Three questions put to Dr Oliver Karras

diesen Beitrag auf Deutsch lesen

An interview about artificial intelligence, ChatGPT, knowledge graphs, and answering questions about scholarly knowledge

Dr Oliver Karras is a post-doctoral researcher and data scientist in the Data Science and Digital Libraries Research Group at TIB: He is engaged in the ORKG, the Open Research Knowledge Graph; NFDI4ing, the National Research Data Infrastructure for Engineering Sciences; and FAIR Data Spaces, a shared data space for the science and industry communities. His research focuses on how the ORKG can be applied to engineering problems.

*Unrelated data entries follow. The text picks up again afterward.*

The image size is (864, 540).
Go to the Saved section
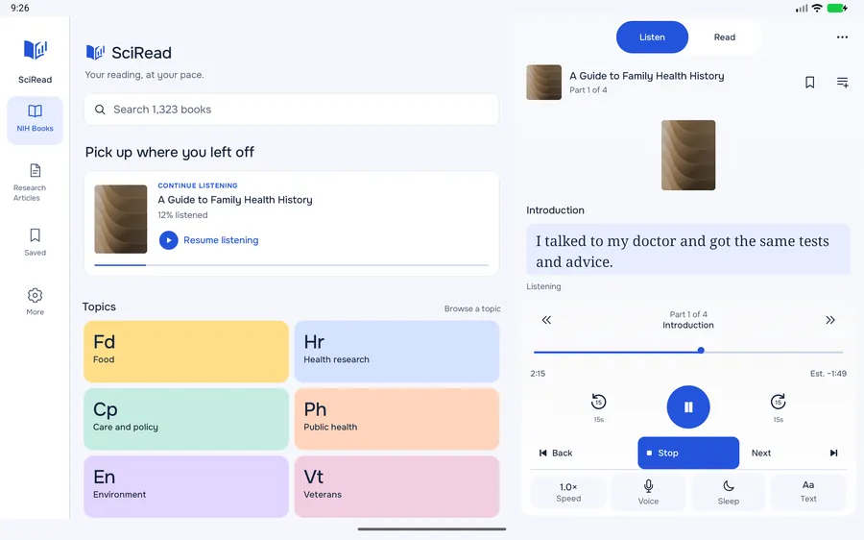coord(35,242)
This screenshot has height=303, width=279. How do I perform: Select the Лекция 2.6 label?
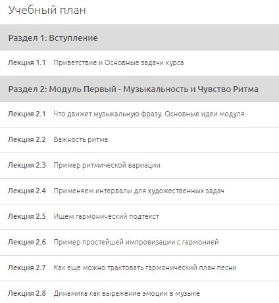(x=27, y=242)
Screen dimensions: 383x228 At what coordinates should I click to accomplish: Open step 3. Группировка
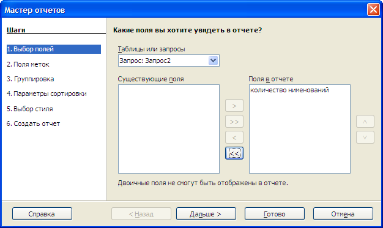(31, 79)
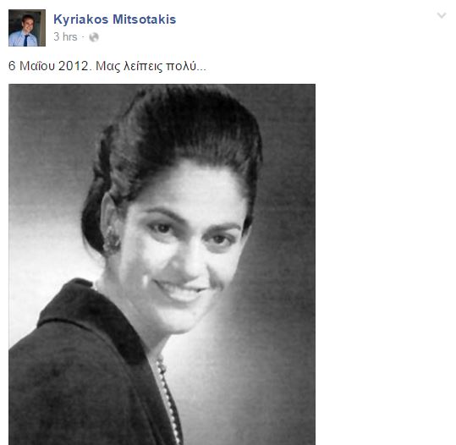Open the post options chevron menu

click(442, 15)
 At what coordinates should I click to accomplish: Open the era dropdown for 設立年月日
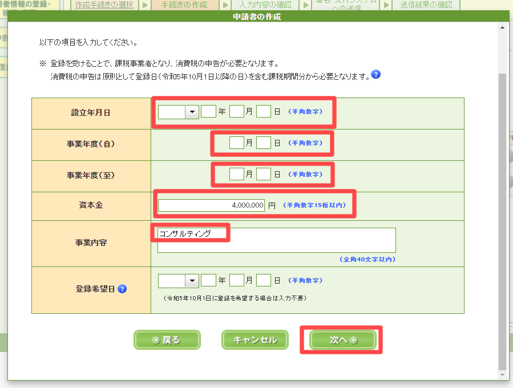tap(192, 112)
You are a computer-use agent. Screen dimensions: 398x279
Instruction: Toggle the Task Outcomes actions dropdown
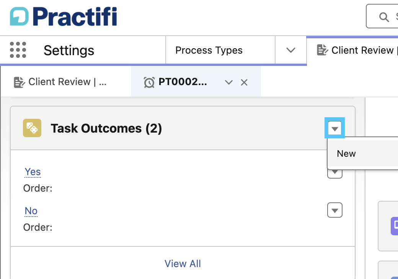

Dr Oliver Karras. Photo: TIB/C. Bierwagen

Everyone is talking about ChatGPT. The language model, based on machine learning technology, is already capable of all sorts of things. It can answer questions, hold conversations with users, and offer solutions to problems. But there are some things that ChatGPT cannot (yet) do. Where does ChatGPT fail at present?

Big language models such as ChatGPT generate answers composed of the most likely sequence of words in relation to the words used in the question. There is much debate at present about the extent to which this differs from the way the human brain thinks. However, the lack of understanding of the question and the context often leads to the problem of so-called “hallucinations” in language models.

Hallucinations are texts generated by language models that seem to be plausibly realistic, but are in fact either partially or entirely invented. Hallucinated texts are potentially critical because they purport to convey knowledge that, in the worst case, does not exist, meaning that the answer is incorrect. Language models are also unable to critically question the knowledge generated, to compare it with reality, and to support it with references. Nor can they build up a validated knowledge base and use it to answer further questions. And yet these are all requirements that are particularly important in the academic world.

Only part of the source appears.